Weir got better software deal, says London bank


Staff reporter

Top image :
Weir CEO Jon Stanton

Caterpillar has “paid a significantly higher multiple for a less attractive business across all key metrics”, is the view of London investment bank Panmure Liberum when it compares the US machinery giant’s US$736 million acquisition of RPMGlobal with Weir Group’s $800 million Micromine deal done earlier this year.

The deals are part of a bigger mining software M&A picture that has seen Sandvik, Epiroc, Komatsu, Bentley Systems, Constellation Software, Hexagon and others pay big bucks for mining tech in the past five years.

Micromine and RPMGlobal are both Australian-based, as were many other mining technology firms acquired by international buyers in that period.

Micromine’s calendar 2025 revenue was projected at A$138 million, denoting a circa-10-times EV-to-revenue multiple “and EBITDA multiple of c20x at December 2025, excluding the impact of synergies”.

RPMGlobal expects software revenue of A$88-92 million in the 12 months to June 30, 2026, with forecast EBITDA at $23-25 million. This compares with $76.7 million and $6.2 million, respectively, for FY2025.

Panmure Liberum said this week the Micromine acquisition “underscores Weir’s strong execution in identifying and securing high-quality acquisitions at compelling valuations”.

“RPM [is] a competitor with Micromine … They have product overlap in mine planning and fleet management software solutions,” the bank said.

“Though we note that there remains plenty of whitespace for Micromine and RPM to target.

“The [Caterpillar] acquisition is a net positive for Weir and Micromine given that it should help to drive adoption and awareness with major miners of the benefits of digital solutions across the mining value chain.

“We do not believe that the acquisition will impact Weir’s strategy, targets or investment plans for Micromine.

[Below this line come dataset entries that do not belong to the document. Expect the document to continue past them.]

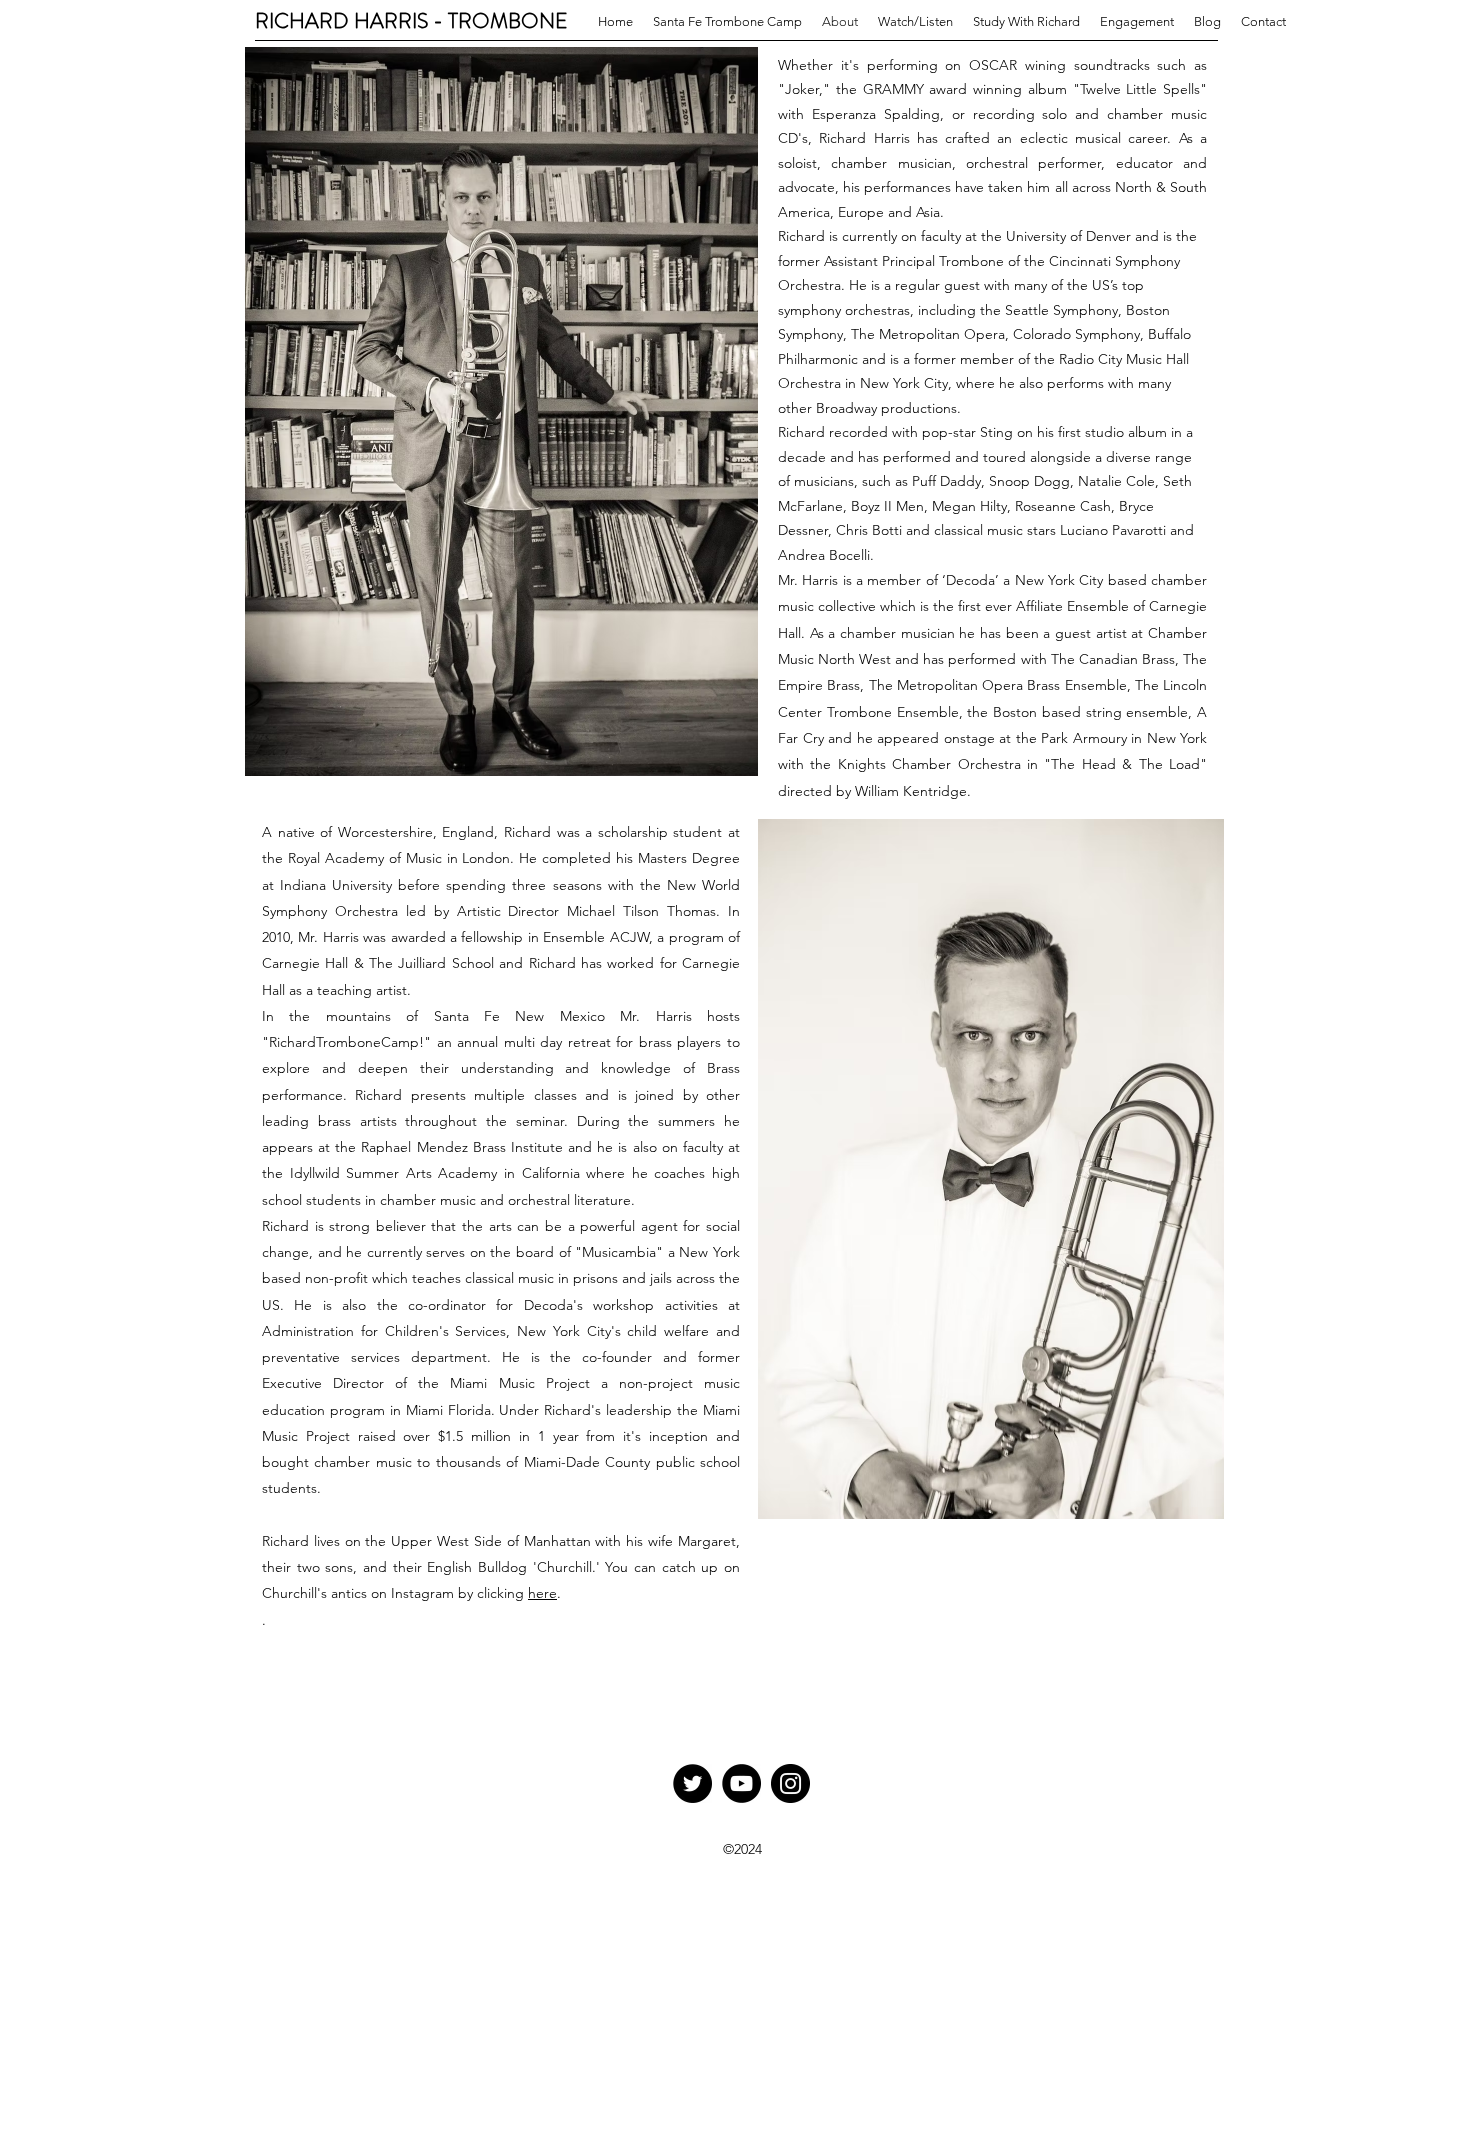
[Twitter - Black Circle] (692, 1783)
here (542, 1593)
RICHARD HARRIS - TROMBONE (411, 21)
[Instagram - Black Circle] (790, 1783)
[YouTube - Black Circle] (741, 1783)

We remain encouraged about the business and growth potential across its digital solutions.”

Panmure Liberum said it expected more colour on mining digital markets and trends at Weir’s December 3 Capital Markets Day.

It said third-quarter financial reporting by Weir peers Sandvik and Metso indicated “continued momentum in mining activity”.

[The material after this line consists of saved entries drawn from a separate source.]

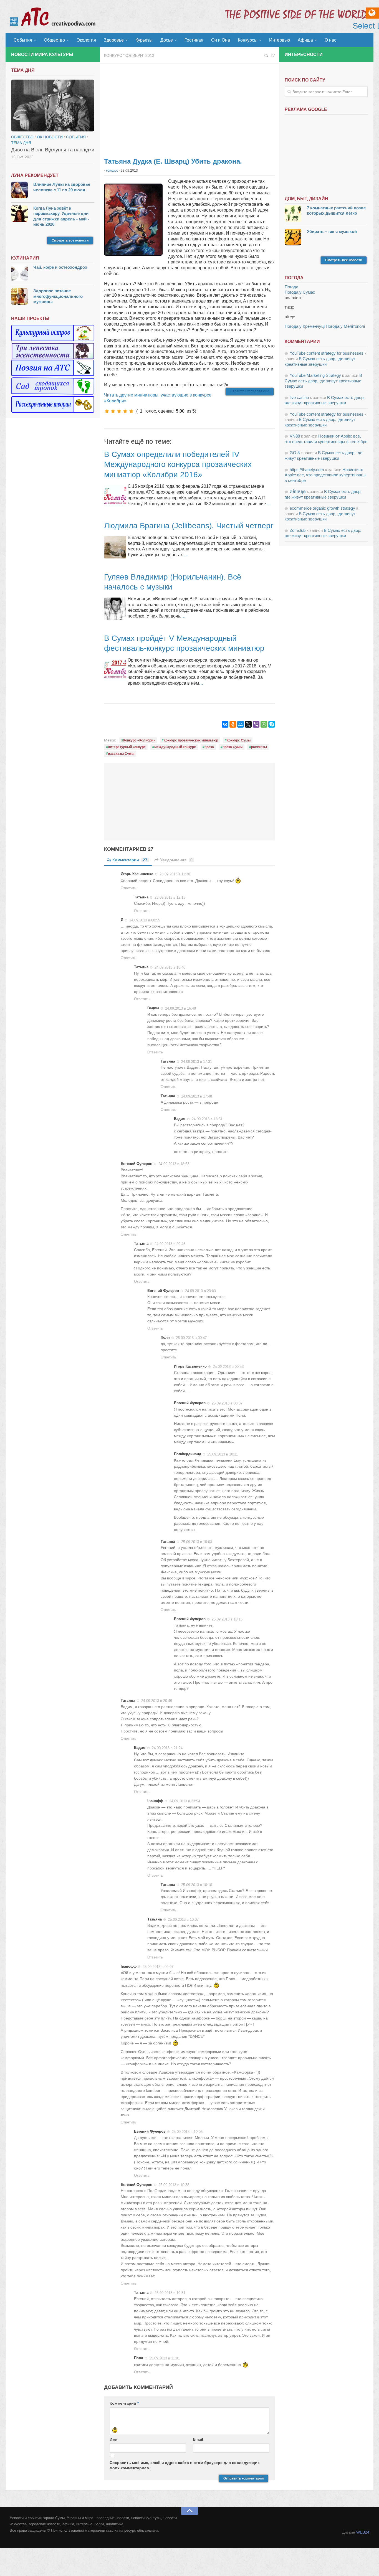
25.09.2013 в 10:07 (183, 1919)
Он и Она (220, 40)
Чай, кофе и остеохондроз (60, 267)
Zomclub (297, 530)
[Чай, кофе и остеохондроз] (19, 274)
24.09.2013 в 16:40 (170, 967)
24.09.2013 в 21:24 (167, 1748)
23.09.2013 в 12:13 (170, 897)
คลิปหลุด (298, 491)
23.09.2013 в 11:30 (175, 874)
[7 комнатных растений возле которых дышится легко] (293, 214)
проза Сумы (232, 747)
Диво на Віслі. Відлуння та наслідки (52, 150)
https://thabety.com (307, 469)
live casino (299, 397)
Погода (291, 286)
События (23, 40)
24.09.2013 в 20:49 (156, 1701)
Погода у (300, 292)
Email (198, 2439)
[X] (248, 724)
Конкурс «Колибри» (139, 740)
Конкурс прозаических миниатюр (191, 740)
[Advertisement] (189, 108)
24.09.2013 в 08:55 (144, 920)
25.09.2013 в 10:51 (170, 2293)
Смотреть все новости (70, 240)
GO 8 (295, 452)
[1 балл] (107, 411)
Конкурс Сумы (239, 740)
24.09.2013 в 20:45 (170, 1244)
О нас (330, 40)
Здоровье (114, 40)
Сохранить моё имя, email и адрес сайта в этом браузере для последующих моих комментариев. (185, 2465)
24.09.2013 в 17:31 (196, 1061)
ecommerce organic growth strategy (322, 508)
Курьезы (144, 40)
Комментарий (124, 2403)
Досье (166, 40)
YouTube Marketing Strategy (315, 375)
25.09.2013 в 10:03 (196, 1541)
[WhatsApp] (264, 724)
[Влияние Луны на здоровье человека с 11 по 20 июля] (19, 191)
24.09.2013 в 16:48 (180, 1008)
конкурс (112, 170)
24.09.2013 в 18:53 (173, 1164)
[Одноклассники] (232, 724)
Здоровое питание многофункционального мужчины (58, 296)
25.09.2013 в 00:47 (191, 1338)
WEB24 (362, 2532)
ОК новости (50, 137)
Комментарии (129, 860)
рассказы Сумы (121, 754)
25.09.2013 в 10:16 (227, 1619)
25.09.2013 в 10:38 (173, 2185)
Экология (86, 40)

“Positive news across the space indicates that its [Weir] earnings momentum has further to run.

“Sandvik’s Q3 25 results showed strong mining demand, with orders up sharply, driven by the mining division which has the strongest read across to Weir.

“The recent reporting period indicates that demand for mining equipment and services remains resilient, with robust aftermarket growth and a continued emphasis on margin discipline. These trends underpin Weir’s positive outlook for the mining cycle but also highlight ongoing cost and currency headwinds.

“We do not expect as strong order growth at Weir in Q3 25 given that it has not publicly announced any large orders between July 1 and September 30 and its comparator benefitted from £51 million of orders on Reko Diq and OCP’s greenfield phosphate projects.

“However, it indicates that the backdrop remains positive.”